There is a striking article here by the editor of the ‘Spectator’ – that’s the current one, rather than the former one and current Prime Minister.
Entitled “Sajid Javid: it’s time to tear up the old investment rules”, the piece ascertains, as though in a blinding revelation:
With government able to borrow at 0.8 per cent and inflation higher at 1.5 per cent, then the real-terms interest rate is negative (ie, minus 0.7 per cent). Minus anything means that, in real terms, you’re being paid to borrow
This has of course been the case for the last decade, and the only things stopping investment were George Osborne’s and Phillip Hammond’s policies on austerity. Javid was a banker of course, though as he was employed by Deutsche Bank, a bank that is still not out of its financial difficulties, themselves in large part created by the Collateralised Debt Obligations that Javid sold, you might be forgiven for thinking that his skills as (what the article genteely refers to) a “former financier” are unlikely to suggest someone who has the country’s, rather than his own, best interests at heart.

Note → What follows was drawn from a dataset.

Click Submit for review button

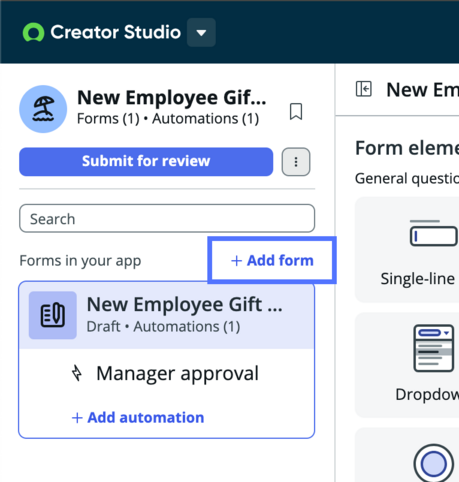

The Spectator goes on to quote Javid, ” But now I have the privilege of being in charge of the Treasury, we’ve already started making changes to [Treasury] models. To allow for what is, I think, a unique situation in terms of government investment.’
It’s only unique in that it’s been the case for all of the last decade when the Conservatives have been in power – they have slashed and burned and now they are building up again. Just because they can. To blame the Treasury civil service as if they had no political control at their head is remarkably disingenuous.
That the media don’t question this means the media are either stupid or partisan.
And in either case this conclusion from Professor Ronan McCrea on the dangers of viewing a democratic vote as similar to purchasing a service – an idea that Conservatism since Thatcher has generally been all too keen to emphasise, seems particularly appropriate:
Unless the electorate can find ways of informing themselves – and this, it has to be said is not always easy with the usually preoccupied voter, then we will continue to have to put up with this political incompetence.
The only thing that can be said is that in this limited area at least, as Churchill might have put it, they have chosen the right policy only after exhausting all the alternatives.